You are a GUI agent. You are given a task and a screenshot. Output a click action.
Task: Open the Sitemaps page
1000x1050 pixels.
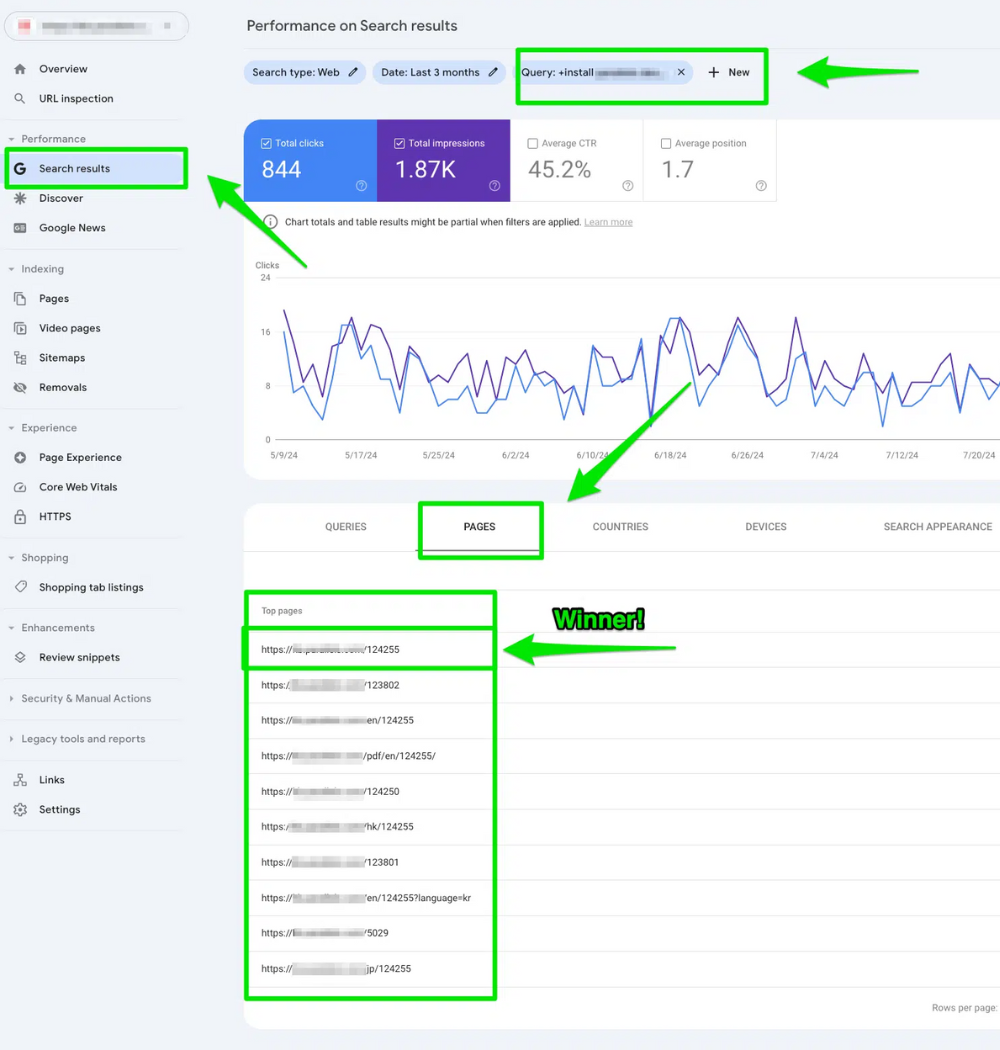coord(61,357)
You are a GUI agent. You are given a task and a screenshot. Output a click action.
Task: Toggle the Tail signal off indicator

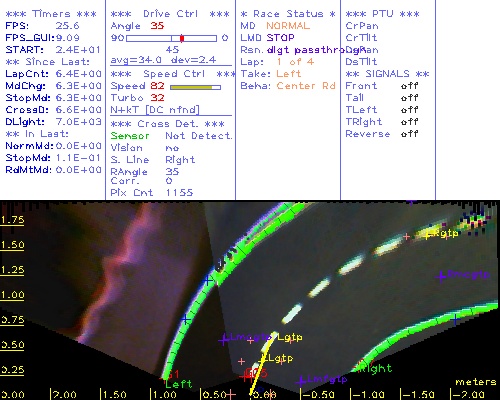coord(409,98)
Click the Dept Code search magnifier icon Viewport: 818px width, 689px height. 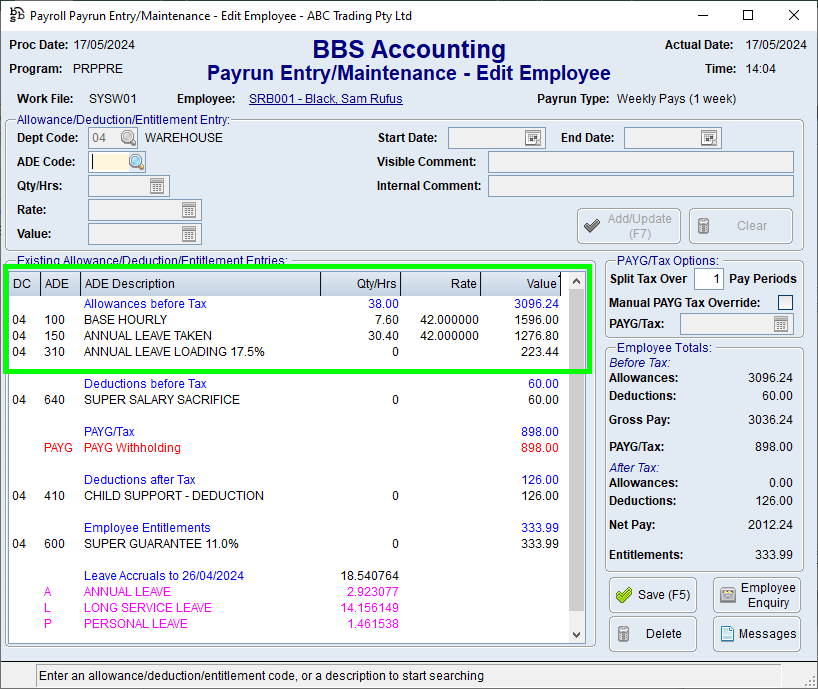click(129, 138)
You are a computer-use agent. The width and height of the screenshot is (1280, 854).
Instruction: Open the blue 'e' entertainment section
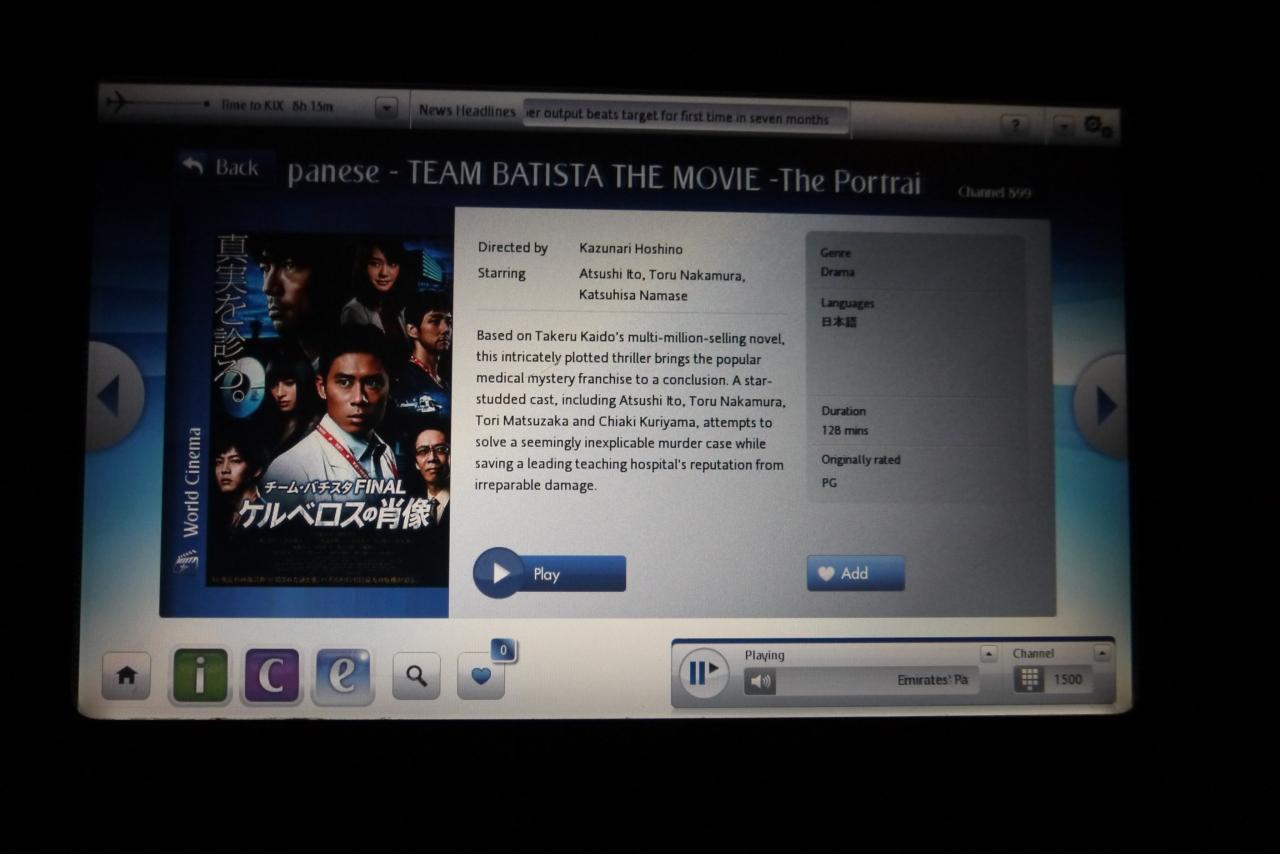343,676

▬▬▬▬▬▬

[What needs to be done] Exclude the pictures and write out exactly the lines from the one holding "Instruction: Open the" through the end of the entries, inclusive, and only those.

[Solution to the exercise]
Instruction: Open the blue 'e' entertainment section
343,676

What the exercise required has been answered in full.